_YOUR GOAL_
Reproduce the material that follows, please, but only from its first line to the line containing "[ISUZU ĐẠI THỊNH] (32, 9)", inclusive.

_EXTRACTED RECORDS_
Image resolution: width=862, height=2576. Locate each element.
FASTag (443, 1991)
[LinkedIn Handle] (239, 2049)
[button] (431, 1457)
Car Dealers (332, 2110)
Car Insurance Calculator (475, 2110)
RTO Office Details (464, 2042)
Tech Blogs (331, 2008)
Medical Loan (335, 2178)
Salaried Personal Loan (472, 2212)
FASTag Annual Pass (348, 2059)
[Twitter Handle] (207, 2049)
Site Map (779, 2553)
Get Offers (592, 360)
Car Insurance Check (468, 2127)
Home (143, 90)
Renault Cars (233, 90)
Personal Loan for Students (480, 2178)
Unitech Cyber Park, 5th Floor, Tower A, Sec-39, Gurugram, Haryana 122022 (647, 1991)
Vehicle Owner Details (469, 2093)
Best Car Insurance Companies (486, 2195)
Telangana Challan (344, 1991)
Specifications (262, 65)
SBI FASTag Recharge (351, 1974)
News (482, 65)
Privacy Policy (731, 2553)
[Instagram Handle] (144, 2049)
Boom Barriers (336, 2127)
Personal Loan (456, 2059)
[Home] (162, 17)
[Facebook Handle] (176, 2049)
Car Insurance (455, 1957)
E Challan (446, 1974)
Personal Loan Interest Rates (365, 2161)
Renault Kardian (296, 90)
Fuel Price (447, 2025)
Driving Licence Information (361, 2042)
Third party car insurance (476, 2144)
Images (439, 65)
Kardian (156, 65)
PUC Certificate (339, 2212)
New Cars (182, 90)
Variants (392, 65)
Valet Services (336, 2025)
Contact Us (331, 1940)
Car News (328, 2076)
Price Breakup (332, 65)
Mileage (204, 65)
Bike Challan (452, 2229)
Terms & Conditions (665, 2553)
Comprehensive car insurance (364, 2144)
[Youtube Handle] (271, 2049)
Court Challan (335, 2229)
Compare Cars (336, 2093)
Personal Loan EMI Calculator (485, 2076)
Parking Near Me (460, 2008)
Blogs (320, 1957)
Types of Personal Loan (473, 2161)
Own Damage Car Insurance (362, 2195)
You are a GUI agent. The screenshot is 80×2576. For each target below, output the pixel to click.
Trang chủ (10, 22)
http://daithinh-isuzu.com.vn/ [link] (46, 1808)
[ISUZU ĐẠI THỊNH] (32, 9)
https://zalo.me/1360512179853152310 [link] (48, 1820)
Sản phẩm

_EXPECTED ANSWER_
Image resolution: width=862, height=2576. Locate each element.
FASTag (443, 1991)
[LinkedIn Handle] (239, 2049)
[button] (431, 1457)
Car Dealers (332, 2110)
Car Insurance Calculator (475, 2110)
RTO Office Details (464, 2042)
Tech Blogs (331, 2008)
Medical Loan (335, 2178)
Salaried Personal Loan (472, 2212)
FASTag Annual Pass (348, 2059)
[Twitter Handle] (207, 2049)
Site Map (779, 2553)
Get Offers (592, 360)
Car Insurance Check (468, 2127)
Home (143, 90)
Renault Cars (233, 90)
Personal Loan for Students (480, 2178)
Unitech Cyber Park, 5th Floor, Tower A, Sec-39, Gurugram, Haryana 122022 (647, 1991)
Vehicle Owner Details (469, 2093)
Best Car Insurance Companies (486, 2195)
Telangana Challan (344, 1991)
Specifications (262, 65)
SBI FASTag Recharge (351, 1974)
News (482, 65)
Privacy Policy (731, 2553)
[Instagram Handle] (144, 2049)
Boom Barriers (336, 2127)
Personal Loan (456, 2059)
[Home] (162, 17)
[Facebook Handle] (176, 2049)
Car Insurance (455, 1957)
E Challan (446, 1974)
Personal Loan Interest Rates (365, 2161)
Renault Kardian (296, 90)
Fuel Price (447, 2025)
Driving Licence Information (361, 2042)
Third party car insurance (476, 2144)
Images (439, 65)
Kardian (156, 65)
PUC Certificate (339, 2212)
New Cars (182, 90)
Variants (392, 65)
Valet Services (336, 2025)
Contact Us (331, 1940)
Car News (328, 2076)
Price Breakup (332, 65)
Mileage (204, 65)
Bike Challan (452, 2229)
Terms & Conditions (665, 2553)
Comprehensive car insurance (364, 2144)
[Youtube Handle] (271, 2049)
Court Challan (335, 2229)
Compare Cars (336, 2093)
Personal Loan EMI Calculator (485, 2076)
Parking Near Me (460, 2008)
Blogs (320, 1957)
Types of Personal Loan (473, 2161)
Own Damage Car Insurance (362, 2195)
You are a GUI agent. The screenshot is 80×2576. For each target below, output the pixel to click.
Trang chủ (10, 22)
http://daithinh-isuzu.com.vn/ [link] (46, 1808)
[ISUZU ĐẠI THỊNH] (32, 9)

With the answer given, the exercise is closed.